■ TASK DETAILS ■
Each record in the material below must be written out again exactly.

■ PROVIDED DATA ■
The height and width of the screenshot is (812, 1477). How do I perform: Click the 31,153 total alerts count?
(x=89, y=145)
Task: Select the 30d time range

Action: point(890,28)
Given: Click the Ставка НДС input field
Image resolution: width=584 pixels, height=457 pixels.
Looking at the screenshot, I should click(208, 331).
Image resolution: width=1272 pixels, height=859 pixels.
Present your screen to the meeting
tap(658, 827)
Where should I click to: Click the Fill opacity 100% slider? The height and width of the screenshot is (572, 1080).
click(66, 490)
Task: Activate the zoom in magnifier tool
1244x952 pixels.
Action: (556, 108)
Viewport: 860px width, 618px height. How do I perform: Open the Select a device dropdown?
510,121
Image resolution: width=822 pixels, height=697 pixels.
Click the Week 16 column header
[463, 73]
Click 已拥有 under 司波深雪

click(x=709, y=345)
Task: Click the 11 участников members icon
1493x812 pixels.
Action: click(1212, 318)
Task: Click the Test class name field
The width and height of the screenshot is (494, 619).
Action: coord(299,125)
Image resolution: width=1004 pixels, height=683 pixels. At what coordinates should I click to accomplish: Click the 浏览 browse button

■ RESULT OF THE TASK ■
The height and width of the screenshot is (812, 1477). How do I perform: Click the 31,153 total alerts count?
(x=89, y=145)
Task: Select the 30d time range

Action: point(890,28)
Given: Click the Ставка НДС input field
Image resolution: width=584 pixels, height=457 pixels.
Looking at the screenshot, I should click(208, 331).
Image resolution: width=1272 pixels, height=859 pixels.
Present your screen to the meeting
tap(658, 827)
Where should I click to: Click the Fill opacity 100% slider? The height and width of the screenshot is (572, 1080).
click(66, 490)
Task: Activate the zoom in magnifier tool
1244x952 pixels.
Action: (556, 108)
Viewport: 860px width, 618px height. How do I perform: Open the Select a device dropdown?
510,121
Image resolution: width=822 pixels, height=697 pixels.
Click the Week 16 column header
[463, 73]
Click 已拥有 under 司波深雪

click(x=709, y=345)
Task: Click the 11 участников members icon
1493x812 pixels.
Action: click(1212, 318)
Task: Click the Test class name field
The width and height of the screenshot is (494, 619).
Action: coord(299,125)
Image resolution: width=1004 pixels, height=683 pixels. At what coordinates should I click to accomplish: Click the 浏览 browse button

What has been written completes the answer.